Cassation : extension du domaine du CHSCT

Dimanche 8 janvier 2017

Cassation : extension du domaine du CHSCT

(aux sous-traitants)

La Cour de cassation a étendu clairement le périmètre de compétence du CHSCT d’une société donneuse d’ordre aux sous-traitants de celle-ci en estimant, le 7 décembre dernier, qu’il est compétent pour exercer ses prérogatives à l’égard de toute personne placée, à quelque titre que ce soit, sous l’autorité de l’employeur (Cass. soc., 7 décembre 2016, n°15-16769, FS-P+B sur le 1er moyen).

D’autant plus que le sous-traitant n’avait pris l’initiative d’aucune concertation avec la société Euriware en matière d’organisation des conditions de travail sur le site.

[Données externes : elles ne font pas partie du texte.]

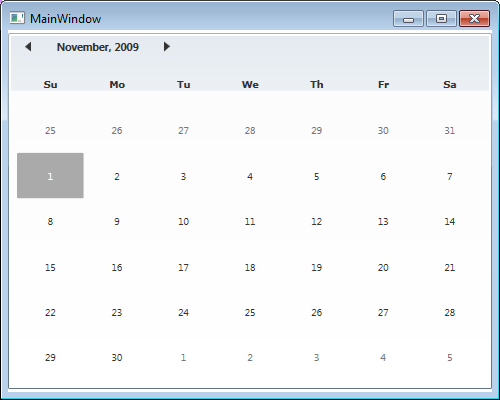Advance to next month arrow
Image resolution: width=500 pixels, height=400 pixels.
click(167, 47)
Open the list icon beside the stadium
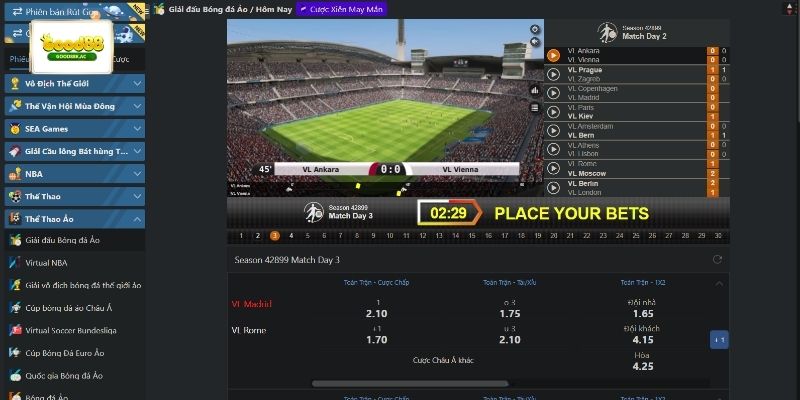Image resolution: width=800 pixels, height=400 pixels. (x=535, y=107)
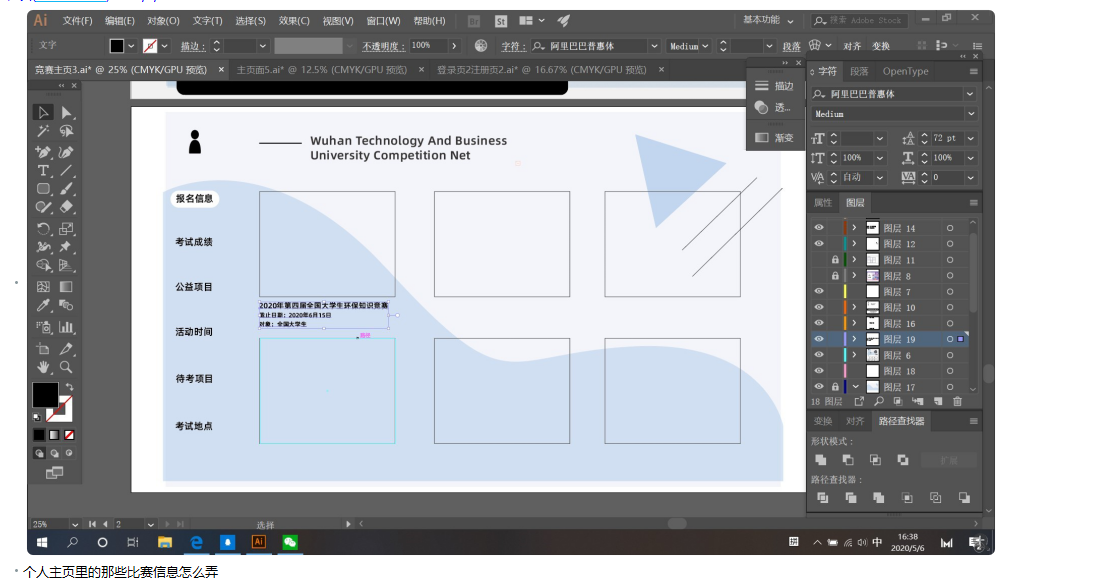The height and width of the screenshot is (581, 1095).
Task: Pick the Eyedropper tool
Action: pyautogui.click(x=43, y=306)
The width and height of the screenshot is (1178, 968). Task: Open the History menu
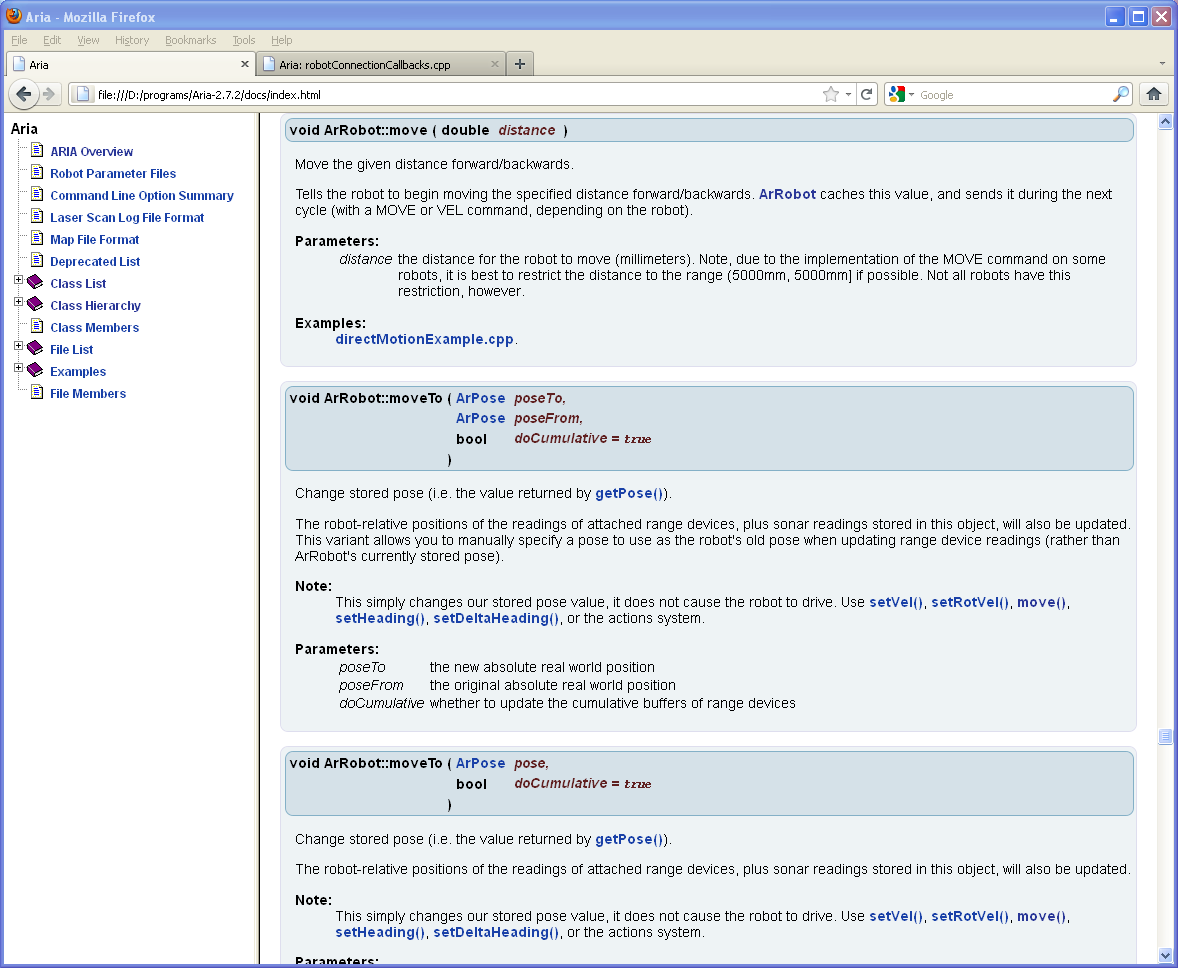coord(131,40)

C’est « à la lumière de la directive 89/391/CEE du Conseil, du 12 juin 1989 », que la Cour de cassation a interprété les « articles L. 4111-5, L. 4612-1, R. 4511-1 et R. 4511-5 du Code du travail ».

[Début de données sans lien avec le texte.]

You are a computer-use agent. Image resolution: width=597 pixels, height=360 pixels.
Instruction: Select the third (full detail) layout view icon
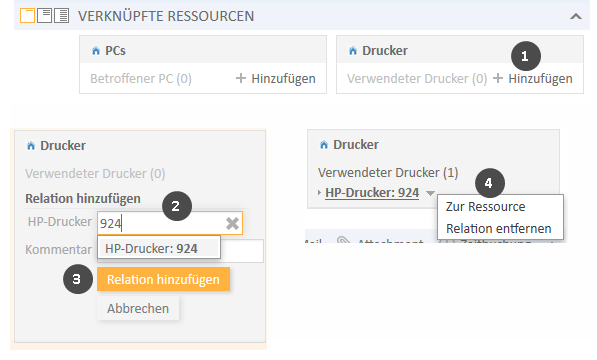(x=62, y=16)
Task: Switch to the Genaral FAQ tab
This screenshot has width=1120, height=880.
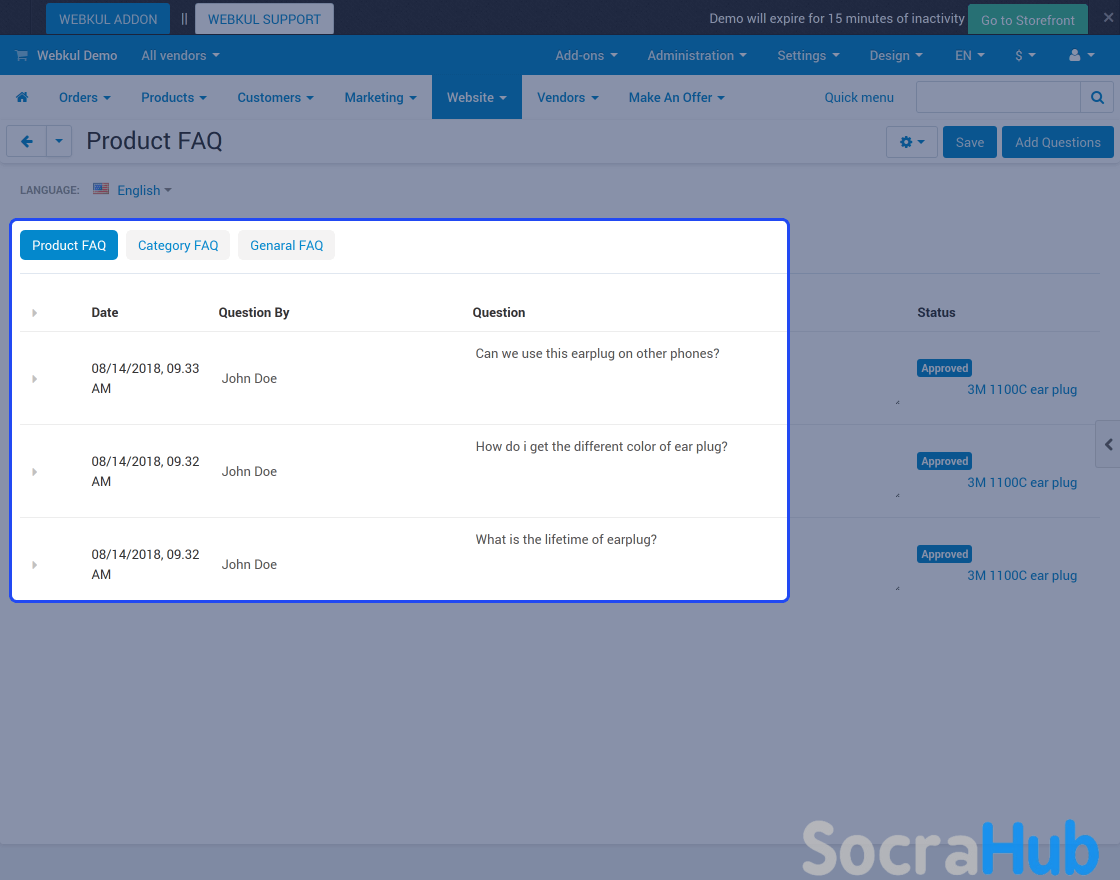Action: 286,245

Salarié sous-traité : suicide au « help desk »

L’affaire a commencé par un drame : le suicide en 2013 d’un salarié appartenant à une société sous-traitante.

Le CHSCT de la société donneuse d’ordre a dû aller jusque devant la justice contre les deux sociétés concernées pour faire respecter l’obligation de prévention des risques, chez la donneuse d’ordre comme chez la sous-traitante. Il avait notamment demandé au tribunal de grande instance la suspension des objectifs fixés aux salariés du help desk en termes de taux de décroché, de résolution et d’intervention, avec à l’appui un rapport d’expertise qu’il avait commandé (un help desk est un service d’assistance, par hotline, aux services informatiques d’entreprises).

La cour d’appel avait alors jugé cette démarche fondée. Pas les deux entreprises, qui allèrent en cassation. Parmi ses arguments, la société sous-traitante arguait qu’elle était totalement étrangère au contrat de prestations de services conclu entre la donneuse d’ordre et son client, et qu’elle n’avait aucune connaissance des termes négociés par celle-ci.

Outre, selon elle, l’inexistence de la preuve d’un lien de subordination entre elle et la donneuse d’ordre, elle reprochait le fait que le CHSCT, aux termes du Code du travail, n’était compétent que pour les salariés, y compris ceux mis à disposition, mais pas pour les sous-traitants.